| Exercise requirements |
Could you retype every record below exactly as it appears?
'''
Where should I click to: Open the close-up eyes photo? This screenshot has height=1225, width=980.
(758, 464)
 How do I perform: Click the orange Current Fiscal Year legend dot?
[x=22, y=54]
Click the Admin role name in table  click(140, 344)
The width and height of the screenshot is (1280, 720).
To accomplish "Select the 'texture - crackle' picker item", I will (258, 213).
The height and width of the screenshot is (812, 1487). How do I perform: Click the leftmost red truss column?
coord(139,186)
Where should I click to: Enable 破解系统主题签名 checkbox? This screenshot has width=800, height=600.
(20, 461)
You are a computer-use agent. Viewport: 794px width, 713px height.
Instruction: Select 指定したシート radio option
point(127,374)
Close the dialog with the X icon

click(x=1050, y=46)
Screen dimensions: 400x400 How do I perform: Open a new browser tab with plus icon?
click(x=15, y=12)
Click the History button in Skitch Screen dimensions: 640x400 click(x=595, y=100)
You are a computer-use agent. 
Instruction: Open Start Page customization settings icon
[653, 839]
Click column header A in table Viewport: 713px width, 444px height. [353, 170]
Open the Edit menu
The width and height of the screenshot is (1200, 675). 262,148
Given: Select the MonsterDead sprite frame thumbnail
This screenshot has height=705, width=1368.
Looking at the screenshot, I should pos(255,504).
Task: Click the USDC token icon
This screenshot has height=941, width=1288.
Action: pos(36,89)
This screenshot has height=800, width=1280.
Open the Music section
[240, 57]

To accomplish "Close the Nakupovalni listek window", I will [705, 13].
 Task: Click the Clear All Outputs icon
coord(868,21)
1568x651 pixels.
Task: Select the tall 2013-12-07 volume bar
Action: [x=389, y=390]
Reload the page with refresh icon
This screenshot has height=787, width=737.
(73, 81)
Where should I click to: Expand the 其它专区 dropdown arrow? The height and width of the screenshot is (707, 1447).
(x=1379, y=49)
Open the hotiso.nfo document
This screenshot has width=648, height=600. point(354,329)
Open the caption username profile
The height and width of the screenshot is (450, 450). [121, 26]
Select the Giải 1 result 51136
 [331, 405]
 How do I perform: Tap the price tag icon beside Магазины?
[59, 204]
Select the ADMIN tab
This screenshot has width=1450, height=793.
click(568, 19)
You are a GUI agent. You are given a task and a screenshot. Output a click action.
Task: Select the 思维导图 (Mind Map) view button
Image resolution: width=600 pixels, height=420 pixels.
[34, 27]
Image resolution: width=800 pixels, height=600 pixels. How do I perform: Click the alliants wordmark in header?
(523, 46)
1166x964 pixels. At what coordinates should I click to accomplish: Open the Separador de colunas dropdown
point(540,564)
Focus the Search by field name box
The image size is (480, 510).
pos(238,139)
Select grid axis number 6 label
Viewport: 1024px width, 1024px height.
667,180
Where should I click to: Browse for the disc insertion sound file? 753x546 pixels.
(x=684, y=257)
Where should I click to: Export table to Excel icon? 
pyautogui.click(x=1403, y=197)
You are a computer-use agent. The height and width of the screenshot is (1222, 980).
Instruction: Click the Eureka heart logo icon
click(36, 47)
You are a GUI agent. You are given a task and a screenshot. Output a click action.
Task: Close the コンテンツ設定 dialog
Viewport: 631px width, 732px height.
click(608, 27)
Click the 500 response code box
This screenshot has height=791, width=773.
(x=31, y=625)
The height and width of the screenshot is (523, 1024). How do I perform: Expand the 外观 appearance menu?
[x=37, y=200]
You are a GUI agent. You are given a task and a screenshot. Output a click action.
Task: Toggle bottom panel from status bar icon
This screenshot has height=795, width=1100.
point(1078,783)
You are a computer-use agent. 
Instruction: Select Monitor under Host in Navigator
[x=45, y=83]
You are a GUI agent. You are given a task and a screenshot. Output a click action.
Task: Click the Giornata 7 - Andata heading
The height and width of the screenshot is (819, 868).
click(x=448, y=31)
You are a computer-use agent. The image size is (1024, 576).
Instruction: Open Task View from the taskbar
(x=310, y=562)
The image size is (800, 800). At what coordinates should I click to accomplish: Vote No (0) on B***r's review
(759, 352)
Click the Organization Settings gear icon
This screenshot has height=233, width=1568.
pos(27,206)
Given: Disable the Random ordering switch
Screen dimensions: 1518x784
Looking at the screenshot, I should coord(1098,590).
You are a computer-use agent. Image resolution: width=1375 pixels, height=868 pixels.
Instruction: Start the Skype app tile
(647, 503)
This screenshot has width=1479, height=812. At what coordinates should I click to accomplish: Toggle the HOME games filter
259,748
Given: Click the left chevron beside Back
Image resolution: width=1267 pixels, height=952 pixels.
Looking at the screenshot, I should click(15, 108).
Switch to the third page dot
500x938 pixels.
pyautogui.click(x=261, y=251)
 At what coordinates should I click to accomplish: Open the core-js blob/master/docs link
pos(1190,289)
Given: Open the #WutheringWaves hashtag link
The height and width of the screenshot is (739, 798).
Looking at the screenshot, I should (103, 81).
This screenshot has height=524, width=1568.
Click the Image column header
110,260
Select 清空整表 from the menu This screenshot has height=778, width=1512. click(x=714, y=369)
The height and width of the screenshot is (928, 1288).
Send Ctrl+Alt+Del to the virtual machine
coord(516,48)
'''
| Solution below |
Where should I click to: Open the close-up eyes photo? This screenshot has height=1225, width=980.
(758, 464)
 How do I perform: Click the orange Current Fiscal Year legend dot?
[x=22, y=54]
Click the Admin role name in table  click(140, 344)
The width and height of the screenshot is (1280, 720).
To accomplish "Select the 'texture - crackle' picker item", I will (258, 213).
The height and width of the screenshot is (812, 1487). How do I perform: Click the leftmost red truss column?
coord(139,186)
Where should I click to: Enable 破解系统主题签名 checkbox? This screenshot has width=800, height=600.
(20, 461)
You are a computer-use agent. Viewport: 794px width, 713px height.
Instruction: Select 指定したシート radio option
point(127,374)
Close the dialog with the X icon

click(x=1050, y=46)
Screen dimensions: 400x400 How do I perform: Open a new browser tab with plus icon?
click(x=15, y=12)
Click the History button in Skitch Screen dimensions: 640x400 click(x=595, y=100)
You are a computer-use agent. 
Instruction: Open Start Page customization settings icon
[653, 839]
Click column header A in table Viewport: 713px width, 444px height. [353, 170]
Open the Edit menu
The width and height of the screenshot is (1200, 675). 262,148
Given: Select the MonsterDead sprite frame thumbnail
This screenshot has height=705, width=1368.
Looking at the screenshot, I should pos(255,504).
Task: Click the USDC token icon
This screenshot has height=941, width=1288.
Action: pos(36,89)
This screenshot has height=800, width=1280.
Open the Music section
[240, 57]

To accomplish "Close the Nakupovalni listek window", I will [705, 13].
 Task: Click the Clear All Outputs icon
coord(868,21)
1568x651 pixels.
Task: Select the tall 2013-12-07 volume bar
Action: [x=389, y=390]
Reload the page with refresh icon
This screenshot has height=787, width=737.
(73, 81)
Where should I click to: Expand the 其它专区 dropdown arrow? The height and width of the screenshot is (707, 1447).
(x=1379, y=49)
Open the hotiso.nfo document
This screenshot has width=648, height=600. point(354,329)
Open the caption username profile
The height and width of the screenshot is (450, 450). [121, 26]
Select the Giải 1 result 51136
 [331, 405]
 How do I perform: Tap the price tag icon beside Магазины?
[59, 204]
Select the ADMIN tab
This screenshot has width=1450, height=793.
click(568, 19)
You are a GUI agent. You are given a task and a screenshot. Output a click action.
Task: Select the 思维导图 (Mind Map) view button
Image resolution: width=600 pixels, height=420 pixels.
[34, 27]
Image resolution: width=800 pixels, height=600 pixels. How do I perform: Click the alliants wordmark in header?
(523, 46)
1166x964 pixels. At what coordinates should I click to accomplish: Open the Separador de colunas dropdown
point(540,564)
Focus the Search by field name box
The image size is (480, 510).
pos(238,139)
Select grid axis number 6 label
Viewport: 1024px width, 1024px height.
667,180
Where should I click to: Browse for the disc insertion sound file? 753x546 pixels.
(x=684, y=257)
Where should I click to: Export table to Excel icon? 
pyautogui.click(x=1403, y=197)
You are a computer-use agent. The height and width of the screenshot is (1222, 980).
Instruction: Click the Eureka heart logo icon
click(36, 47)
You are a GUI agent. You are given a task and a screenshot. Output a click action.
Task: Close the コンテンツ設定 dialog
Viewport: 631px width, 732px height.
click(608, 27)
Click the 500 response code box
This screenshot has height=791, width=773.
(x=31, y=625)
The height and width of the screenshot is (523, 1024). How do I perform: Expand the 外观 appearance menu?
[x=37, y=200]
You are a GUI agent. You are given a task and a screenshot. Output a click action.
Task: Toggle bottom panel from status bar icon
This screenshot has height=795, width=1100.
point(1078,783)
You are a computer-use agent. 
Instruction: Select Monitor under Host in Navigator
[x=45, y=83]
You are a GUI agent. You are given a task and a screenshot. Output a click action.
Task: Click the Giornata 7 - Andata heading
The height and width of the screenshot is (819, 868).
click(x=448, y=31)
You are a computer-use agent. The image size is (1024, 576).
Instruction: Open Task View from the taskbar
(x=310, y=562)
The image size is (800, 800). At what coordinates should I click to accomplish: Vote No (0) on B***r's review
(759, 352)
Click the Organization Settings gear icon
This screenshot has height=233, width=1568.
pos(27,206)
Given: Disable the Random ordering switch
Screen dimensions: 1518x784
Looking at the screenshot, I should coord(1098,590).
You are a computer-use agent. Image resolution: width=1375 pixels, height=868 pixels.
Instruction: Start the Skype app tile
(647, 503)
This screenshot has width=1479, height=812. At what coordinates should I click to accomplish: Toggle the HOME games filter
259,748
Given: Click the left chevron beside Back
Image resolution: width=1267 pixels, height=952 pixels.
Looking at the screenshot, I should click(15, 108).
Switch to the third page dot
500x938 pixels.
pyautogui.click(x=261, y=251)
 At what coordinates should I click to accomplish: Open the core-js blob/master/docs link
pos(1190,289)
Given: Open the #WutheringWaves hashtag link
The height and width of the screenshot is (739, 798).
Looking at the screenshot, I should (103, 81).
This screenshot has height=524, width=1568.
Click the Image column header
110,260
Select 清空整表 from the menu This screenshot has height=778, width=1512. click(x=714, y=369)
The height and width of the screenshot is (928, 1288).
Send Ctrl+Alt+Del to the virtual machine
coord(516,48)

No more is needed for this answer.